U.S. Senate Minority Leader Chuck Schumer (D-NY) on June 18 kicked off a Zoom conference hosted by transportation advocacy groups with his favorite experience with the New York City subway system.
“Growing up in Sheepshead Bay, I was a Yankees fan, but my family didn’t have a lot of money,” he said. “On those special days, my mother would give me a bag lunch, 15 cents for the subway and 35 cents to sit in the bleachers ... It was safe, clean and efficient.”
Taking questions from the participants, Schumer told the virtual event’s sponsors and more than 300 others that Senate Democrats have the ability to hold the line to protect $4 billion in recovery aid for the Metropolitan Transportation Authority.
The funding is part of the $3 trillion Health and Economic Recovery Omnibus Emergency Solutions — or HEROES —Act passed last month by the House of Representatives. Schumer assured worried advocates that he also will hold the MTA accountable to not reduce service or hike fares in return for the money.
He also wants any final Senate bill to include funds for small business and nonprofits and extended unemployment and hazard pay for frontline employees.
“The big boys in the highway lobby always like to take our money away ...” Schumer said. “I went eyeball to eyeball with [Treasury Secretary] Steve Mnuchin and told him if that $4 billion isn’t included, then you’re not getting a bill.”

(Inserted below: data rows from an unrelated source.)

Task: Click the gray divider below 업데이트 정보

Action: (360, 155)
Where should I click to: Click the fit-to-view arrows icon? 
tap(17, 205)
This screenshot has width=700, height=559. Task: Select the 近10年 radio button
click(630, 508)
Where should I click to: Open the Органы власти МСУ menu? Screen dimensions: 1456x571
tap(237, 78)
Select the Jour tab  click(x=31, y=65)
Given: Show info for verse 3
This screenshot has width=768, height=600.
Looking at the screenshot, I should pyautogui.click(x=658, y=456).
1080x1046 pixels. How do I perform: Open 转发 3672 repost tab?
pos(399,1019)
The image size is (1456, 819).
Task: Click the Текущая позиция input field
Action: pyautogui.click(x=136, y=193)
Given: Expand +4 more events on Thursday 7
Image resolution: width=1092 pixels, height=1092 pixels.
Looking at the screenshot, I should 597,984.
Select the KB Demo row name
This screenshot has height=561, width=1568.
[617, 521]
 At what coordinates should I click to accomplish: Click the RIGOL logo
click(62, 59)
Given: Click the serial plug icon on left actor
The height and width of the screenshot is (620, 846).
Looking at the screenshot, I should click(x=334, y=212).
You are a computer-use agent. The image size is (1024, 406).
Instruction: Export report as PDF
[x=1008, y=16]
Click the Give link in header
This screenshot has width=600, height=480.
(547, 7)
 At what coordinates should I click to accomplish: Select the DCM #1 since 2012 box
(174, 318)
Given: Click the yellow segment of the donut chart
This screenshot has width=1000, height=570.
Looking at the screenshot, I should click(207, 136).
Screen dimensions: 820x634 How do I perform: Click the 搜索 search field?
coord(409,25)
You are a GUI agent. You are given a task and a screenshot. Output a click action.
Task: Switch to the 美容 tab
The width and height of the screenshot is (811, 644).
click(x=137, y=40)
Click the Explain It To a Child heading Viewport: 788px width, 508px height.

Schumer said while Democrats cannot force Majority Leader Mitch McConnell (R-Ky.) to bring a bill to the floor for a vote — Republicans hold a 53-47 advantage including two independents who caucus with the Democrats — that they do have the ability to block votes on legislation that doesn’t include it.
“I’ve done that with other bills,” Schumer said. The Senate is scheduled to be in recess from July 3 to 17, after which it will consider its own bill.
Schumer said the dollar amount came from the MTA itself.
“The MTA is losing $1 billion a month,” he said. “I asked them what they need. They said $4 billion.” He told agency officials they would get it — and that service cuts or fare hikes will then be considered unacceptable.
Schumer accused President Trump and Transportation Secretary Elaine Chao —who is married to McConnell — of sitting on far more than MTA funding. One example he gave is the proposed Gateway rail tunnel beneath the Hudson River, the Moynihan Station railroad project in Manhattan and final approval for congestion pricing on vehicle traffic in Midtown and Downtown Manhattan, which is designed to raise more than $1 billion a year for mass transit.
“Pressure [Chao],” Schumer recommended. “Call her office. Write her office. Making sure she is not Transportation secretary after November is probably the best way to do it.”